### Extracted data

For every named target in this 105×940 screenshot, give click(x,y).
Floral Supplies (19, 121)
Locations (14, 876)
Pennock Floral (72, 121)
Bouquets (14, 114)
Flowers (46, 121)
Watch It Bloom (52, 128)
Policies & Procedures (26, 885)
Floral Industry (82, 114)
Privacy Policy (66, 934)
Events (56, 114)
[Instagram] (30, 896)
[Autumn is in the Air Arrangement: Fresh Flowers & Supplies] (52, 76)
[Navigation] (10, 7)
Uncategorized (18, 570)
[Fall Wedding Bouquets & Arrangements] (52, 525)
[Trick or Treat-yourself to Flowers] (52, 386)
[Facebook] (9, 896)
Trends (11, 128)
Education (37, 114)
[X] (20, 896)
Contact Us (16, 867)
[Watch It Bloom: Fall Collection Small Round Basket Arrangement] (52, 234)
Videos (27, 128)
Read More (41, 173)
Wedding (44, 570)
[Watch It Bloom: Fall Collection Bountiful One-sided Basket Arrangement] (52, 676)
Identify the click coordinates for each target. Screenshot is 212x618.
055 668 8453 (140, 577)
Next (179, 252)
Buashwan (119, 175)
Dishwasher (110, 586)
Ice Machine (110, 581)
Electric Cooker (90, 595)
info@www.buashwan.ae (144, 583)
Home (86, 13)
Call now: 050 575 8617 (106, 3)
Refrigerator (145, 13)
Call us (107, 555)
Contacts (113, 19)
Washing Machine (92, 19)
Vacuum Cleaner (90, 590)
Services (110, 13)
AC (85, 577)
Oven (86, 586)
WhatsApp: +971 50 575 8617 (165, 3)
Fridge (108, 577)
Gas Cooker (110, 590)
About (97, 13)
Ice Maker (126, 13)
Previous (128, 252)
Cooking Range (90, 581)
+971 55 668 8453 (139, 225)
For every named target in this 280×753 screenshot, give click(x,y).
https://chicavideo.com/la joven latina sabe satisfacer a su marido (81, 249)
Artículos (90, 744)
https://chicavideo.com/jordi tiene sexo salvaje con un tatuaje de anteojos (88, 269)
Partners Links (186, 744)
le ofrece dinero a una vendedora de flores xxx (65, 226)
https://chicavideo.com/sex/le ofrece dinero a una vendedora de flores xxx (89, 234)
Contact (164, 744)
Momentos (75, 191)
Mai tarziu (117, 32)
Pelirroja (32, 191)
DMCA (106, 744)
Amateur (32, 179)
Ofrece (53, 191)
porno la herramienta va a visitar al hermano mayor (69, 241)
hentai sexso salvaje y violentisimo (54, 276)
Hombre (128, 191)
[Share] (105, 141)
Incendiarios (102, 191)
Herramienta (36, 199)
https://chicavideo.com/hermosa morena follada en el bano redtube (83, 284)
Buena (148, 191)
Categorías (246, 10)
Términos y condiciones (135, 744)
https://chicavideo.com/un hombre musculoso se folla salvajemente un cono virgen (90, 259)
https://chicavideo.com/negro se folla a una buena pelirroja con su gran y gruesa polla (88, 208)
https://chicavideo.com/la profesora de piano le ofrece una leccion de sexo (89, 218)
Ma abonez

######

◆ **Task description**
Reproduce all of the lines above word for word, from the first to the last.

◆ **Solution to this exercise**
For every named target in this 105×940 screenshot, give click(x,y).
Floral Supplies (19, 121)
Locations (14, 876)
Pennock Floral (72, 121)
Bouquets (14, 114)
Flowers (46, 121)
Watch It Bloom (52, 128)
Policies & Procedures (26, 885)
Floral Industry (82, 114)
Privacy Policy (66, 934)
Events (56, 114)
[Instagram] (30, 896)
[Autumn is in the Air Arrangement: Fresh Flowers & Supplies] (52, 76)
[Navigation] (10, 7)
Uncategorized (18, 570)
[Fall Wedding Bouquets & Arrangements] (52, 525)
[Trick or Treat-yourself to Flowers] (52, 386)
[Facebook] (9, 896)
Trends (11, 128)
Education (37, 114)
[X] (20, 896)
Contact Us (16, 867)
[Watch It Bloom: Fall Collection Small Round Basket Arrangement] (52, 234)
Videos (27, 128)
Read More (41, 173)
Wedding (44, 570)
[Watch It Bloom: Fall Collection Bountiful One-sided Basket Arrangement] (52, 676)
Identify the click coordinates for each target. Screenshot is 212x618.
055 668 8453 (140, 577)
Next (179, 252)
Buashwan (119, 175)
Dishwasher (110, 586)
Ice Machine (110, 581)
Electric Cooker (90, 595)
info@www.buashwan.ae (144, 583)
Home (86, 13)
Call now: 050 575 8617 (106, 3)
Refrigerator (145, 13)
Call us (107, 555)
Contacts (113, 19)
Washing Machine (92, 19)
Vacuum Cleaner (90, 590)
Services (110, 13)
AC (85, 577)
Oven (86, 586)
WhatsApp: +971 50 575 8617 (165, 3)
Fridge (108, 577)
Gas Cooker (110, 590)
About (97, 13)
Ice Maker (126, 13)
Previous (128, 252)
Cooking Range (90, 581)
+971 55 668 8453 (139, 225)
For every named target in this 280×753 screenshot, give click(x,y).
https://chicavideo.com/la joven latina sabe satisfacer a su marido (81, 249)
Artículos (90, 744)
https://chicavideo.com/jordi tiene sexo salvaje con un tatuaje de anteojos (88, 269)
Partners Links (186, 744)
le ofrece dinero a una vendedora de flores xxx (65, 226)
https://chicavideo.com/sex/le ofrece dinero a una vendedora de flores xxx (89, 234)
Contact (164, 744)
Momentos (75, 191)
Mai tarziu (117, 32)
Pelirroja (32, 191)
DMCA (106, 744)
Amateur (32, 179)
Ofrece (53, 191)
porno la herramienta va a visitar al hermano mayor (69, 241)
hentai sexso salvaje y violentisimo (54, 276)
Hombre (128, 191)
[Share] (105, 141)
Incendiarios (102, 191)
Herramienta (36, 199)
https://chicavideo.com/hermosa morena follada en el bano redtube (83, 284)
Buena (148, 191)
Categorías (246, 10)
Términos y condiciones (135, 744)
https://chicavideo.com/un hombre musculoso se folla salvajemente un cono virgen (90, 259)
https://chicavideo.com/negro se folla a una buena pelirroja con su gran y gruesa polla (88, 208)
https://chicavideo.com/la profesora de piano le ofrece una leccion de sexo (89, 218)
Ma abonez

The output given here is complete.